My CSV converter project that I’ve been working on is a test-bed for learning some key development workflows such as using Pull Requests, implementing JavaScript modules and one of the most useful of those – using Webpack to bundle project files.
When I first started the project it consisted of the following files:
index.html
style.css
app.js
That was it! It was nice and simple but didn’t really do much so this was perfect. The question is, what if I was working on a far more complicated app that would benefit from splitting the files into modules, the styles into multiple files for each module and so on? I could just import every module and style file into my project – this is okay but isn’t really good in the real world aka “production”.
You will eventually want to take all those files and optimise them into a much more compact codebase with fewer files. Why? So that your 50 individual files don’t all use 50 HTTP requests when loading the page from the server.
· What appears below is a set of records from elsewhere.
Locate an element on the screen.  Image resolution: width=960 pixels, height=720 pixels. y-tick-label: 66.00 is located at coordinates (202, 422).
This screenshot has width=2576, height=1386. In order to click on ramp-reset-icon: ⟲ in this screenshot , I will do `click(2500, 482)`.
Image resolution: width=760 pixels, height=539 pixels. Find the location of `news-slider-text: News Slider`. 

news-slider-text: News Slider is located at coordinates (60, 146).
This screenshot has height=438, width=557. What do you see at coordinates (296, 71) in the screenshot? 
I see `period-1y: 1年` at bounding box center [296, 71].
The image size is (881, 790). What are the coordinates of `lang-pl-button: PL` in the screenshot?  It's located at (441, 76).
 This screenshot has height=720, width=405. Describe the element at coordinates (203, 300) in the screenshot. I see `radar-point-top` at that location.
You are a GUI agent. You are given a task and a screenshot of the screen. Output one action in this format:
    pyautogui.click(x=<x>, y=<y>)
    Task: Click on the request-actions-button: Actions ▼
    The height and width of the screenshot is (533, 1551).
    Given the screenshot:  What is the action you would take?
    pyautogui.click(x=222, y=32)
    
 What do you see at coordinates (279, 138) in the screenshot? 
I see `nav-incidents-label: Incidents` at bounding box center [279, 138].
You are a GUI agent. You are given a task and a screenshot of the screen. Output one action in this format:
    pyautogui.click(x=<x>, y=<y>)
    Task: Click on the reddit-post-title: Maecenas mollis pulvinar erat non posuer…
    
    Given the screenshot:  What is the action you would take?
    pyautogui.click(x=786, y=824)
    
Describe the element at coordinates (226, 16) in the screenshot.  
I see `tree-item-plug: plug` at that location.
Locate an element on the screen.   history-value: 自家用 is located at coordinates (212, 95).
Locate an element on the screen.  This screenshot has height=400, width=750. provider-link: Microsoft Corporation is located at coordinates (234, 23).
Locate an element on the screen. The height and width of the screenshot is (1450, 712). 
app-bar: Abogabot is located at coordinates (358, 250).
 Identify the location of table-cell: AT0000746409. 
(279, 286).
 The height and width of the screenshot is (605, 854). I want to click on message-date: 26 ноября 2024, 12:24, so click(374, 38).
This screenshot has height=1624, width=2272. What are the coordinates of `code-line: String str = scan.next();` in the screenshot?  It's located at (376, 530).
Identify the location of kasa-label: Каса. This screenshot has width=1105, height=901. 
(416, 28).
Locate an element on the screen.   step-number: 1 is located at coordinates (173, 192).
The idea of bundling is to take every one of those files that you work on while developing and with a simple set of tools and a command to then bundle all of that for you into fewer files and therefore fewer HTTP requests.
This just touches the tip of the iceberg since the bundling tools will also allow you to compress, minify and make various other changes such as implementing SASS or SCSS to your code and then making it production ready all in a single command.
Maybe I’ll come back and write more about webpack another time but for now, I’m learning how to implement SASS, so in the next part of this series we will start discussing how that works.